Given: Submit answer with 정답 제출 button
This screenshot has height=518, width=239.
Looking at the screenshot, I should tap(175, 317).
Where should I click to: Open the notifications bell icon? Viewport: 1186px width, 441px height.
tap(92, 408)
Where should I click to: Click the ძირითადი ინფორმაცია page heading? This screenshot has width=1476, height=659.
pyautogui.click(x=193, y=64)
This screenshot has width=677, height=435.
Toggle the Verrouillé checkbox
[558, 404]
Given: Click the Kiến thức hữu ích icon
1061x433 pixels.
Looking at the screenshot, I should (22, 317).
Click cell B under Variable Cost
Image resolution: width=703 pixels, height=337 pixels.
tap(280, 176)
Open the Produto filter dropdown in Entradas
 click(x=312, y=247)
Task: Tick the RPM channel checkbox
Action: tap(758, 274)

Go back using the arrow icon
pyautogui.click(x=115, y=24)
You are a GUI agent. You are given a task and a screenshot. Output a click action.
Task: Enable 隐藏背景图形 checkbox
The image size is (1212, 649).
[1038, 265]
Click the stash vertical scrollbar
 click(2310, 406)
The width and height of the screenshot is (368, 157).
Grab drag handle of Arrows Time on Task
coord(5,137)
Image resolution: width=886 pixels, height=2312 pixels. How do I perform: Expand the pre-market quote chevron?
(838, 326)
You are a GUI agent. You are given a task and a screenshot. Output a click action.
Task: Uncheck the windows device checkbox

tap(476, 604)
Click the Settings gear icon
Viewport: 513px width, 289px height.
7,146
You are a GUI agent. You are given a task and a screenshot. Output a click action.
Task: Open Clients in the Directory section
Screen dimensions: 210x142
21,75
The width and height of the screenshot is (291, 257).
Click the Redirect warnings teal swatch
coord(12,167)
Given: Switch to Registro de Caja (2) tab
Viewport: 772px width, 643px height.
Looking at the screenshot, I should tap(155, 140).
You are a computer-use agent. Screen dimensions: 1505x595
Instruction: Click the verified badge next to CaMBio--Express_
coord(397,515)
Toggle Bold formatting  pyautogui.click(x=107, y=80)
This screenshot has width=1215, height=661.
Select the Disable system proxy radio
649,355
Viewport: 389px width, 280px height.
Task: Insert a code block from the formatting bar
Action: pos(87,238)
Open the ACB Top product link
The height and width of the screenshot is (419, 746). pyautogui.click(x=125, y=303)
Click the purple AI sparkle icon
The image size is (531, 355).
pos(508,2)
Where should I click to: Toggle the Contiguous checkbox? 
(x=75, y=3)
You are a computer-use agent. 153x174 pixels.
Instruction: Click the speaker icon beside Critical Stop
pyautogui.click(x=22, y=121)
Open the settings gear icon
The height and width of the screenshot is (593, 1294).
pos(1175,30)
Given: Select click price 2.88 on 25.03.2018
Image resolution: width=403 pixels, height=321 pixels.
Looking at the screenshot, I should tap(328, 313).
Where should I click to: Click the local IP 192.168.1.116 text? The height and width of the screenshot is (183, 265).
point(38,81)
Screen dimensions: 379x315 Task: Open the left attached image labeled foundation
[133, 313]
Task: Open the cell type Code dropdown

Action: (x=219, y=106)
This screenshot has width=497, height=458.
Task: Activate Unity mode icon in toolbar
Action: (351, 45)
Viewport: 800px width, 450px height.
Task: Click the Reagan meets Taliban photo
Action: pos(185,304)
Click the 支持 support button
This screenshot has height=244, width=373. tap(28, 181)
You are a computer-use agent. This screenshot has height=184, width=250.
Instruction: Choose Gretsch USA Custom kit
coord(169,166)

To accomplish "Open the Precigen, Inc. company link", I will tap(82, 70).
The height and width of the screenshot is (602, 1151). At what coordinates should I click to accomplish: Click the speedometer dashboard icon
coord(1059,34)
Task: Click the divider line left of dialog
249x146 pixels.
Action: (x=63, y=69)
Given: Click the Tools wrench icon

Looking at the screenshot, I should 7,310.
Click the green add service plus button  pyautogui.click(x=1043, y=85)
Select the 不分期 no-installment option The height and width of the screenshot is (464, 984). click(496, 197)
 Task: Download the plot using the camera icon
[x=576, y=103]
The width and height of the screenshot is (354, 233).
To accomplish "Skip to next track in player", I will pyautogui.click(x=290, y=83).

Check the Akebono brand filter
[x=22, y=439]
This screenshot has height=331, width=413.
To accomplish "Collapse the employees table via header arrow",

•••

Can you recast every line of the records above as a JSON list of strings, one string per line, with blank lines left out?

[
  "Given: Submit answer with 정답 제출 button",
  "This screenshot has height=518, width=239.",
  "Looking at the screenshot, I should tap(175, 317).",
  "Where should I click to: Open the notifications bell icon? Viewport: 1186px width, 441px height.",
  "tap(92, 408)",
  "Where should I click to: Click the ძირითადი ინფორმაცია page heading? This screenshot has width=1476, height=659.",
  "pyautogui.click(x=193, y=64)",
  "This screenshot has width=677, height=435.",
  "Toggle the Verrouillé checkbox",
  "[558, 404]",
  "Given: Click the Kiến thức hữu ích icon",
  "1061x433 pixels.",
  "Looking at the screenshot, I should (22, 317).",
  "Click cell B under Variable Cost",
  "Image resolution: width=703 pixels, height=337 pixels.",
  "tap(280, 176)",
  "Open the Produto filter dropdown in Entradas",
  " click(x=312, y=247)",
  "Task: Tick the RPM channel checkbox",
  "Action: tap(758, 274)",
  "Go back using the arrow icon",
  "pyautogui.click(x=115, y=24)",
  "You are a GUI agent. You are given a task and a screenshot. Output a click action.",
  "Task: Enable 隐藏背景图形 checkbox",
  "The image size is (1212, 649).",
  "[1038, 265]",
  "Click the stash vertical scrollbar",
  " click(2310, 406)",
  "The width and height of the screenshot is (368, 157).",
  "Grab drag handle of Arrows Time on Task",
  "coord(5,137)",
  "Image resolution: width=886 pixels, height=2312 pixels. How do I perform: Expand the pre-market quote chevron?",
  "(838, 326)",
  "You are a GUI agent. You are given a task and a screenshot. Output a click action.",
  "Task: Uncheck the windows device checkbox",
  "tap(476, 604)",
  "Click the Settings gear icon",
  "Viewport: 513px width, 289px height.",
  "7,146",
  "You are a GUI agent. You are given a task and a screenshot. Output a click action.",
  "Task: Open Clients in the Directory section",
  "Screen dimensions: 210x142",
  "21,75",
  "The width and height of the screenshot is (291, 257).",
  "Click the Redirect warnings teal swatch",
  "coord(12,167)",
  "Given: Switch to Registro de Caja (2) tab",
  "Viewport: 772px width, 643px height.",
  "Looking at the screenshot, I should tap(155, 140).",
  "You are a computer-use agent. Screen dimensions: 1505x595",
  "Instruction: Click the verified badge next to CaMBio--Express_",
  "coord(397,515)",
  "Toggle Bold formatting  pyautogui.click(x=107, y=80)",
  "This screenshot has width=1215, height=661.",
  "Select the Disable system proxy radio",
  "649,355",
  "Viewport: 389px width, 280px height.",
  "Task: Insert a code block from the formatting bar",
  "Action: pos(87,238)",
  "Open the ACB Top product link",
  "The height and width of the screenshot is (419, 746). pyautogui.click(x=125, y=303)",
  "Click the purple AI sparkle icon",
  "The image size is (531, 355).",
  "pos(508,2)",
  "Where should I click to: Toggle the Contiguous checkbox? ",
  "(x=75, y=3)",
  "You are a computer-use agent. 153x174 pixels.",
  "Instruction: Click the speaker icon beside Critical Stop",
  "pyautogui.click(x=22, y=121)",
  "Open the settings gear icon",
  "The height and width of the screenshot is (593, 1294).",
  "pos(1175,30)",
  "Given: Select click price 2.88 on 25.03.2018",
  "Image resolution: width=403 pixels, height=321 pixels.",
  "Looking at the screenshot, I should tap(328, 313).",
  "Where should I click to: Click the local IP 192.168.1.116 text? The height and width of the screenshot is (183, 265).",
  "point(38,81)",
  "Screen dimensions: 379x315 Task: Open the left attached image labeled foundation",
  "[133, 313]",
  "Task: Open the cell type Code dropdown",
  "Action: (x=219, y=106)",
  "This screenshot has width=497, height=458.",
  "Task: Activate Unity mode icon in toolbar",
  "Action: (351, 45)",
  "Viewport: 800px width, 450px height.",
  "Task: Click the Reagan meets Taliban photo",
  "Action: pos(185,304)",
  "Click the 支持 support button",
  "This screenshot has height=244, width=373. tap(28, 181)",
  "You are a computer-use agent. This screenshot has height=184, width=250.",
  "Instruction: Choose Gretsch USA Custom kit",
  "coord(169,166)",
  "To accomplish \"Open the Precigen, Inc. company link\", I will tap(82, 70).",
  "The height and width of the screenshot is (602, 1151). At what coordinates should I click to accomplish: Click the speedometer dashboard icon",
  "coord(1059,34)",
  "Task: Click the divider line left of dialog",
  "249x146 pixels.",
  "Action: (x=63, y=69)",
  "Given: Click the Tools wrench icon",
  "Looking at the screenshot, I should 7,310.",
  "Click the green add service plus button  pyautogui.click(x=1043, y=85)",
  "Select the 不分期 no-installment option The height and width of the screenshot is (464, 984). click(496, 197)",
  " Task: Download the plot using the camera icon",
  "[x=576, y=103]",
  "The width and height of the screenshot is (354, 233).",
  "To accomplish \"Skip to next track in player\", I will pyautogui.click(x=290, y=83).",
  "Check the Akebono brand filter",
  "[x=22, y=439]",
  "This screenshot has height=331, width=413.",
  "To accomplish \"Collapse the employees table via header arrow\","
]